--- START ---

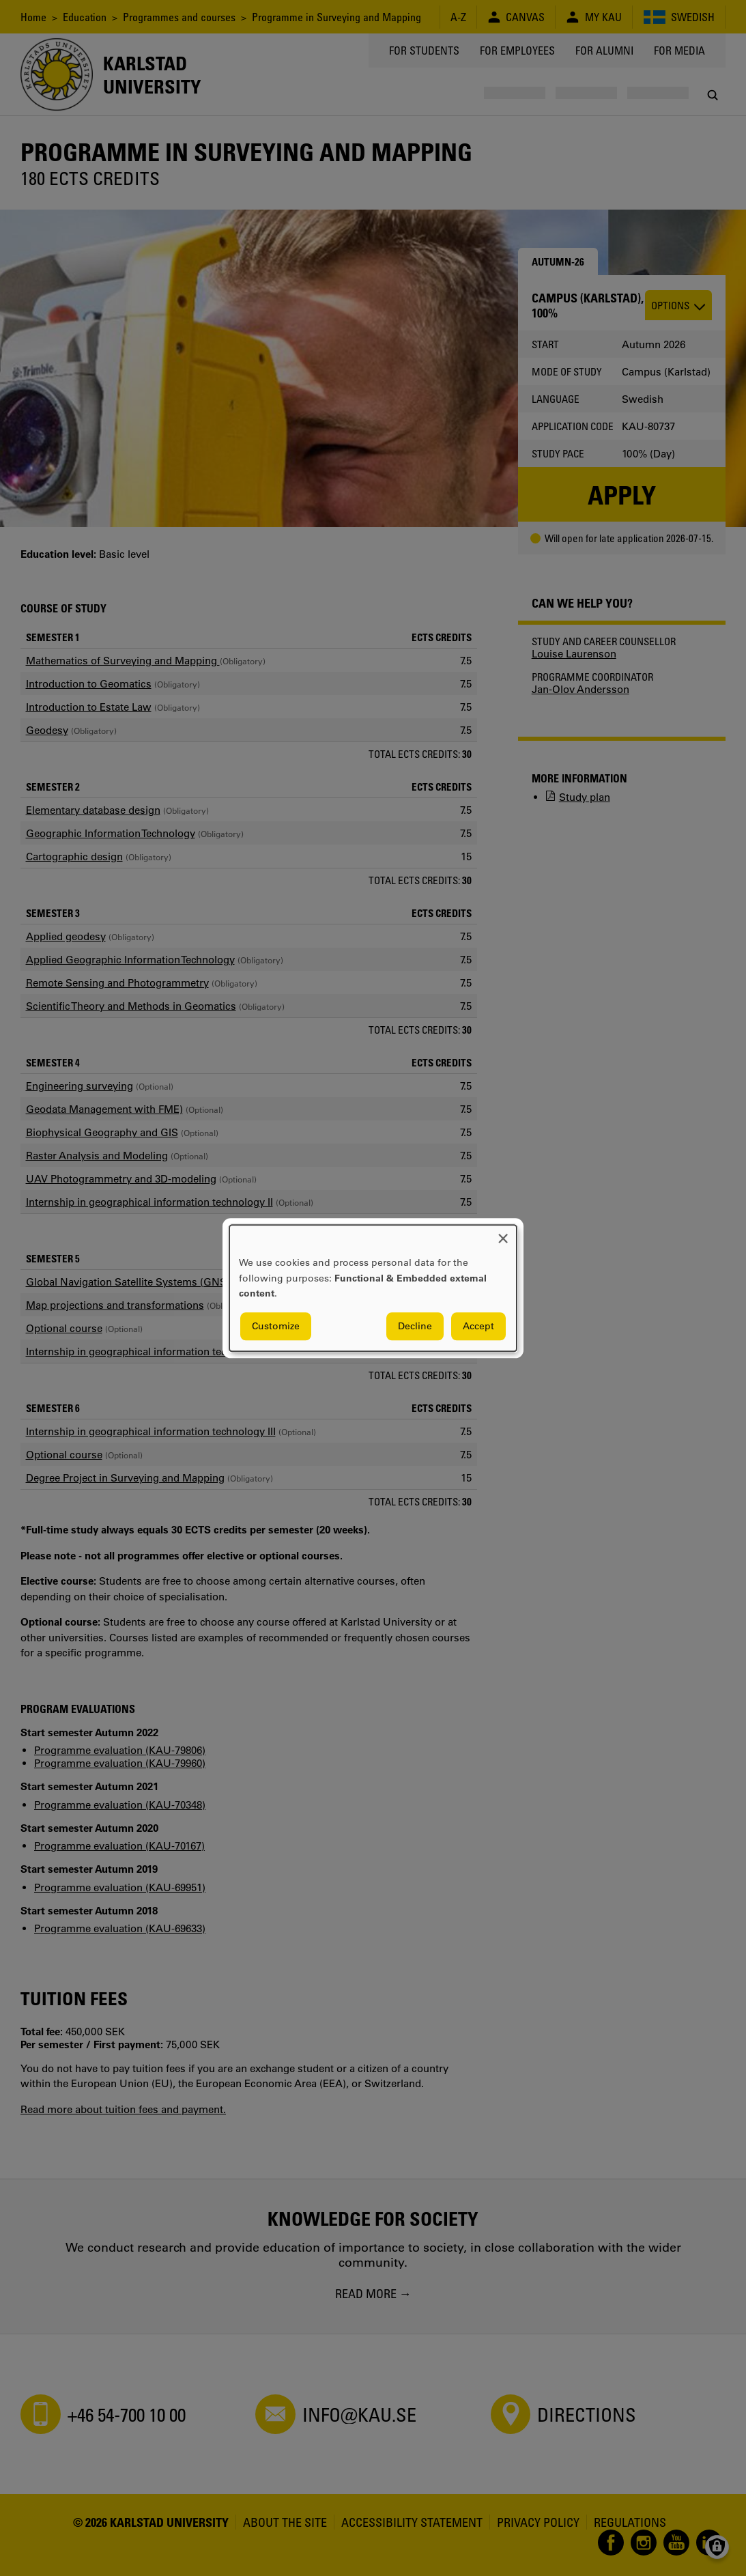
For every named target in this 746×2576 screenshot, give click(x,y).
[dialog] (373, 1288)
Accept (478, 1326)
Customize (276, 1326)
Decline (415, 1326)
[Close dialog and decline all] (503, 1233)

--- END ---

> **Exercise goal**: Rewrite this material with "Customize" replaced by "Preferences" and everything else unchanged. Leave the picture out.

> **Correct result**:
For every named target in this 746×2576 screenshot, give click(x,y).
[dialog] (373, 1288)
Accept (478, 1326)
Preferences (276, 1326)
Decline (415, 1326)
[Close dialog and decline all] (503, 1233)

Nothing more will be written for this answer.